** THE TASK **
Determine the number of lines in the listing that contain "screenshot". Write only that number.

[DATA FOR ANALYSIS Boundary: Start]

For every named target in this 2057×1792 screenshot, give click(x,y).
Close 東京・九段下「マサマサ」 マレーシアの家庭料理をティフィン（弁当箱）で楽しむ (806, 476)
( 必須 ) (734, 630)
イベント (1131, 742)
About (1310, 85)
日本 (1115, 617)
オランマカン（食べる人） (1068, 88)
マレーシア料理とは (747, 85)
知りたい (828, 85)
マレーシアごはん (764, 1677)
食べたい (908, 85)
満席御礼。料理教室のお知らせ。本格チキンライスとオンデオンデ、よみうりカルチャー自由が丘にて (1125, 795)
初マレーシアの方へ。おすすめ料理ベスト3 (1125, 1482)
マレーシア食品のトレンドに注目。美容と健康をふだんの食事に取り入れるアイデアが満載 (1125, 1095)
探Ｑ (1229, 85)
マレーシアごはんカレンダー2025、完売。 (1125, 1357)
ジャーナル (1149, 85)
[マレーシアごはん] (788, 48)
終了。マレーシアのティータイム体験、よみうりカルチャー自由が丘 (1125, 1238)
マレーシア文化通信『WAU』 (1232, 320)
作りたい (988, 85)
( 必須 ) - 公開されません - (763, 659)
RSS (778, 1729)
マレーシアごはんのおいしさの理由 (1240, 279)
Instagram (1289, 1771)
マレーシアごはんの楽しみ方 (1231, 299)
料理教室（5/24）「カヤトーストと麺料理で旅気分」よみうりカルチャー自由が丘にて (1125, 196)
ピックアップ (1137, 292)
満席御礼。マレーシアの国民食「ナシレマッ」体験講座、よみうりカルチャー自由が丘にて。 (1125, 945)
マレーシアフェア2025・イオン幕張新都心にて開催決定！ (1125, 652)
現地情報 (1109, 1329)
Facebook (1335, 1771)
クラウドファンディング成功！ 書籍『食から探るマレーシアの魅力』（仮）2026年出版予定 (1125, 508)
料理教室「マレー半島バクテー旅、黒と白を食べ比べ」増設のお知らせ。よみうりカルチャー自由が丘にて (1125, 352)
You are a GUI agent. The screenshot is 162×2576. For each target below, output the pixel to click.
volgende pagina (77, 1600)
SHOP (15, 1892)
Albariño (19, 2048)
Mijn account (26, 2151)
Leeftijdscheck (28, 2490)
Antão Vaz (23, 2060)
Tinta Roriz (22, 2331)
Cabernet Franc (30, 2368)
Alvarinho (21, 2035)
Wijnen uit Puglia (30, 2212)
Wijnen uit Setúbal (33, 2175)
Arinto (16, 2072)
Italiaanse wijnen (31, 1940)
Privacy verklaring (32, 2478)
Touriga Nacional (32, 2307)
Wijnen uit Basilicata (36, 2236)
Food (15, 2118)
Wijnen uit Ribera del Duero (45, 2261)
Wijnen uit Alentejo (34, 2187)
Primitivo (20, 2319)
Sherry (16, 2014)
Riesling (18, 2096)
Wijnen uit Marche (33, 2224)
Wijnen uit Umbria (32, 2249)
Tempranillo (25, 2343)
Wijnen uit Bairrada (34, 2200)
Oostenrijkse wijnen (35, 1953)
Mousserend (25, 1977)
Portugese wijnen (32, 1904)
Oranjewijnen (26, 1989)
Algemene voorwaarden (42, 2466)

[DATA FOR ANALYSIS Boundary: End]

** RESPONSE FOR THIS EXERCISE **
2